_Directions:_
**a)** In the passage below on the staged swarm build, why does adding one mechanism at a time matter?
**b)** According to the passage below on the staged swarm build, what does each row of Table 39.10.1 name? List every item.

_Given passage:_
**********

With the baseline in hand, you grow it into a swarm one mechanism at a time, in the order of Figure 39.10.1, never advancing until the current phase hits its milestone. The discipline of one-mechanism-at-a-time matters because it isolates cause and effect: when coverage time drops or the collision rate spikes, exactly one thing changed, and you know which section's mechanism to blame. Table 39.10.1 is the project plan. Each row names the mechanism, the centralized assumption it deletes, the section or chapter that supplies it, and the measurable milestone that tells you the phase is done.

Table 39.10.1: The staged build plan. Add mechanisms top to bottom; do not advance until the milestone is met. Each row deletes one centralized assumption and draws its mechanism from the named section or chapter.

**********

_Extracted records:_
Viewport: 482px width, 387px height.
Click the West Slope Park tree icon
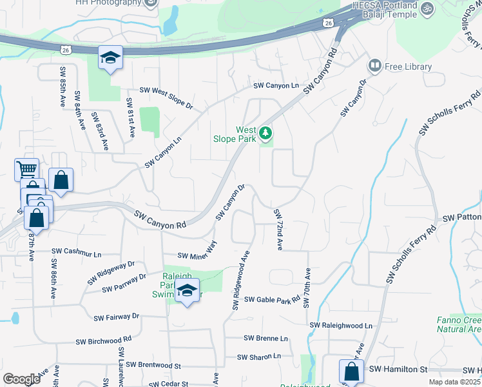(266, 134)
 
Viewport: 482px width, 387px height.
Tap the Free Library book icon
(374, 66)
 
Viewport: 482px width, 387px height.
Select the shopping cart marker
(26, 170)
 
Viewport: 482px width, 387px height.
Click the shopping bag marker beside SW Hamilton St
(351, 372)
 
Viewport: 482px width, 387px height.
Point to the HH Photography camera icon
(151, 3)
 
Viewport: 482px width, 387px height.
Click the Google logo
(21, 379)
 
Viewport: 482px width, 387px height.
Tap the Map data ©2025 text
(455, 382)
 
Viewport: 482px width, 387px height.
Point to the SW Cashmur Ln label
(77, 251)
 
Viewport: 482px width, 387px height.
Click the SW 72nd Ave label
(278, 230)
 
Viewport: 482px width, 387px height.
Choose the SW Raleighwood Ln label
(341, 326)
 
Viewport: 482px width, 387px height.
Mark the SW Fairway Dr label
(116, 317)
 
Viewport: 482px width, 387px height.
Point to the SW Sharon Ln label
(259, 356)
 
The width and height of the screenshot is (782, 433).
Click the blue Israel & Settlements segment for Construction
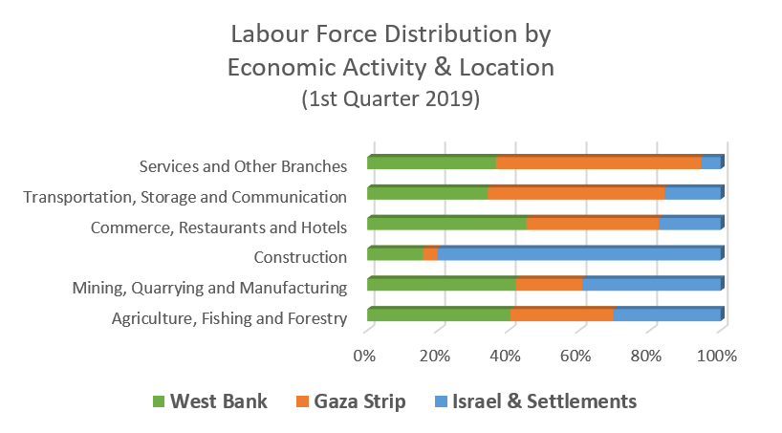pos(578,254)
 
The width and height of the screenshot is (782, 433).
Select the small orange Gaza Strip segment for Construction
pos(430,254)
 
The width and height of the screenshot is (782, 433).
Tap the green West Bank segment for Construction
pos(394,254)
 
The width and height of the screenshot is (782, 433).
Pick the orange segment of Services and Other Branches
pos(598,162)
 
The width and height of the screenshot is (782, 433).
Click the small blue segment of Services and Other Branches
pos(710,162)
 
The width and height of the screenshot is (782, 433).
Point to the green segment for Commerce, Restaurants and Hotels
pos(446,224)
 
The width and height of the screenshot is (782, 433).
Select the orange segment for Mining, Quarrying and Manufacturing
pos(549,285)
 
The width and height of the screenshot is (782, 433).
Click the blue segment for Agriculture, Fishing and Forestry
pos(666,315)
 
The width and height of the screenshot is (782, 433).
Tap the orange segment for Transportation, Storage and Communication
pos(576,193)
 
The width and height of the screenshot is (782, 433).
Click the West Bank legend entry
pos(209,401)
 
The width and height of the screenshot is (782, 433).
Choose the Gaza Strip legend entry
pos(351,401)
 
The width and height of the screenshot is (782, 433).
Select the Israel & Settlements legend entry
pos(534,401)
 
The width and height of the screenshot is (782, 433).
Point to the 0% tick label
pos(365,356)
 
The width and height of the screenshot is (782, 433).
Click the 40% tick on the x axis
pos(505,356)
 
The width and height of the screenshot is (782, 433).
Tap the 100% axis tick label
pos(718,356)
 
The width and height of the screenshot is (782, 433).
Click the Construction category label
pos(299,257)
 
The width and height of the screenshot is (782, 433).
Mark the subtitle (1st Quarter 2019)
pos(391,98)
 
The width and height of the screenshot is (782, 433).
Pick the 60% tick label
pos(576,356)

**********

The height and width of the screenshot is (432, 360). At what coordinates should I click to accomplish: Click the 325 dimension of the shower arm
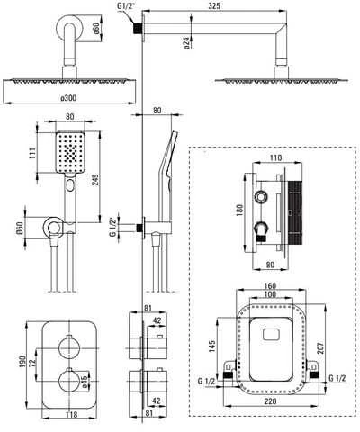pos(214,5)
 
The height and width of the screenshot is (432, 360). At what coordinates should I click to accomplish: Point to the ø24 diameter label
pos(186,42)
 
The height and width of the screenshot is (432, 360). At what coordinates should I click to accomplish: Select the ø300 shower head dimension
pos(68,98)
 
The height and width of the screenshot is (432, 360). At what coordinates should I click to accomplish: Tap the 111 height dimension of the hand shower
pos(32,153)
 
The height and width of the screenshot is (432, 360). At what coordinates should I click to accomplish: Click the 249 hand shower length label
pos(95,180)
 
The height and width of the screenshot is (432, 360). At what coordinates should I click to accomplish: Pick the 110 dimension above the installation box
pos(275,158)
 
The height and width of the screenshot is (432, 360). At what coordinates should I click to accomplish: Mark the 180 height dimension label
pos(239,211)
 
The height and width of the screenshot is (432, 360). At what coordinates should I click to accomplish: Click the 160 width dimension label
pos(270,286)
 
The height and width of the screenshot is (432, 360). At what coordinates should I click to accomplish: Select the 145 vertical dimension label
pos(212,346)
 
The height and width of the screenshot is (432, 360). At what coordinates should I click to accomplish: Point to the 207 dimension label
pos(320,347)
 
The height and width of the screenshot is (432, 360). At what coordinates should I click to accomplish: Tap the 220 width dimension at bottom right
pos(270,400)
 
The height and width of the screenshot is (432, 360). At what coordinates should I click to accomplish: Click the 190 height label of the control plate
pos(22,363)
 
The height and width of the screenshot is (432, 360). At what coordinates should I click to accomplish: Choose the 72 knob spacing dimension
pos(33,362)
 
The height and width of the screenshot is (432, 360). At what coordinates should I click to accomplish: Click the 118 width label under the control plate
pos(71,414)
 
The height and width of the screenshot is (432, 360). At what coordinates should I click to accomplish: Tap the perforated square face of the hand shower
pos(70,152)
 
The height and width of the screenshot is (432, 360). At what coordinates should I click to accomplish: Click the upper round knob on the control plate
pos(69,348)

**********

_Solutions to each task:_
**a)** It isolates cause and effect: when coverage time drops or the collision rate spikes, exactly one thing changed, so you know which section's mechanism to blame.

**b)**
- The mechanism
- The centralized assumption it deletes
- The section or chapter that supplies it
- The measurable milestone that tells you the phase is done